■ Text excerpt
▽
|Filed Jan. 17, 2008|
Ryan Koble, Plaintiff and Appellee
Jamie Koble, Defendant and Appellant
Appeal from the District Court of Morton County, South Central Judicial District, the Honorable Robert O. Wefald, Judge. Koble v. Koble
Opinion of the Court by Kapsner, Justice.
Anne E. Summers (argued), Dyer & Summers, P.C., P.O. Box 2261, Bismarck, N.D. 58502-2261, for plaintiff and appellee.
Loren Cay McCray (argued), P.O. Box 2732, Bismarck, N.D. 58502-2732, for defendant and appellant.
Koble v. Koble
[¶1] Jamie Koble appeals from a district court divorce judgment awarding custody of the parties' two minor children to Ryan Koble. We affirm, concluding the district court's findings of fact on child custody are not clearly erroneous.
[¶2] Jamie and Ryan Koble were married in 2001, and the parties' relationship was at times tumultuous. Shortly after the marriage, the parties engaged in a physical altercation and Jamie Koble was arrested for assault. Ryan Koble also admitted he had an affair with a 16-year-old girl during the early stages of the marriage. The parties separated for nine months, during which time their first child was born. The parties ultimately reconciled, and a second child was born in 2003.
[¶3] Conflicting evidence was presented regarding the parties' relative child-care and housekeeping skills. Ryan Koble claimed that Jamie Koble did not keep their house clean, that dishes and clothes were scattered around the house, and that he would regularly spend more than an hour cleaning house after returning home from his night-shift job at a manufacturing plant. Ryan Koble also claimed Jamie Koble provided inadequate care for the children, resulting in injuries to the children. Jamie Koble countered by claiming that the children had also suffered injuries while in Ryan Koble's care.
△
■ Data supplied
▽
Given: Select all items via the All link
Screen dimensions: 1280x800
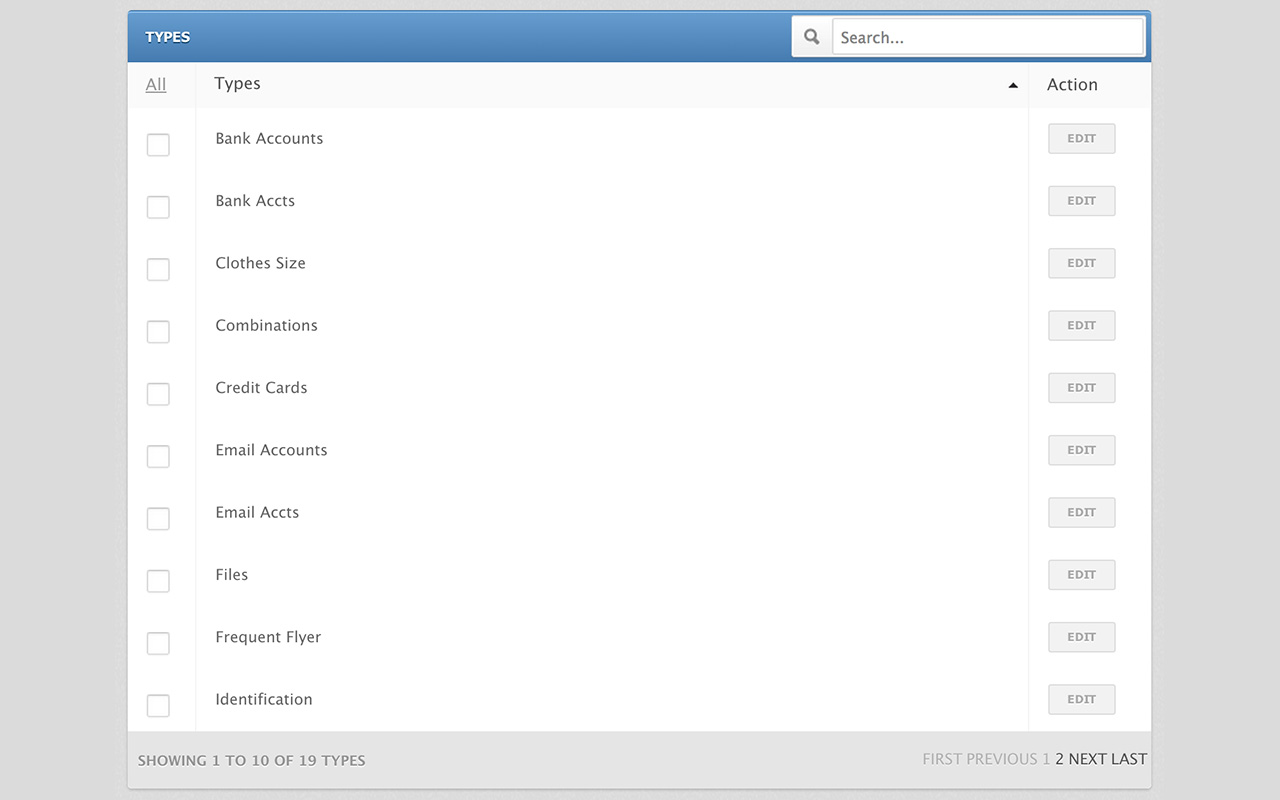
△
▽
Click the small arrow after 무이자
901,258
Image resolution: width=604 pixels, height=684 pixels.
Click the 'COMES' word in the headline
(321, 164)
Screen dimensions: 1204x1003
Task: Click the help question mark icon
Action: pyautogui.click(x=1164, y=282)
△
■ Given exercise 1
Name every person who appears by name in the Koble v. Koble opinion.
■ Given exercise 2
Carry on the Koble v. Koble opinion from its last sentence.

■ Written response 1
Ryan Koble
Jamie Koble
Robert O. Wefald
Kapsner
Anne E. Summers
Loren Cay McCray

■ Written response 2
[¶4] In May 2006, Ryan Koble filed a summons and complaint for divorce and obtained an ex parte interim order granting him custody of the parties' children. Following a hearing, the district court continued interim custody of the children with Ryan Koble. After a trial in April 2007, the district court found that the best interests of the children would be served by awarding custody to Ryan Koble. Jamie Koble received extensive visitation.
[¶5] Jamie Koble appeals from the judgment awarding custody to Ryan Koble, alleging the district court's findings of fact on child custody are clearly erroneous.
[¶6] We outlined our standard of review of child custody decisions in Jelsing v. Peterson, 2007 ND 41, ¶ 11, 729 N.W.2d 157 (citations omitted):
We exercise a limited review of child custody awards. A district court's decisions on child custody, including an initial award of custody, are treated as findings of fact and will not be set aside on appeal unless clearly erroneous. A finding of fact is clearly erroneous if it is induced by an erroneous view of the law, if no evidence exists to support it, or if the reviewing court, on the entire evidence, is left with a definite and firm conviction a mistake has been made. Under the clearly erroneous standard of review, we do not reweigh the evidence or reassess the credibility of witnesses, and we will not retry a custody case or substitute our judgment for a district court's initial custody decision merely because we might have reached a different result. A choice between two permissible views of the weight of the evidence is not clearly erroneous, and our deferential review is especially applicable for a difficult child custody decision involving two fit parents.As we summarized in L.C.V. v. D.E.G., 2005 ND 180, ¶ 9, 705 N.W.2d 257, "[t]he district court's choice for custody between two fit parents is a difficult one, and this Court will not retry the case or substitute its judgment for that of the district court when its determination is supported by the evidence." The complaining party bears the burden of demonstrating on appeal that a finding of fact is clearly erroneous. Id. at ¶ 3.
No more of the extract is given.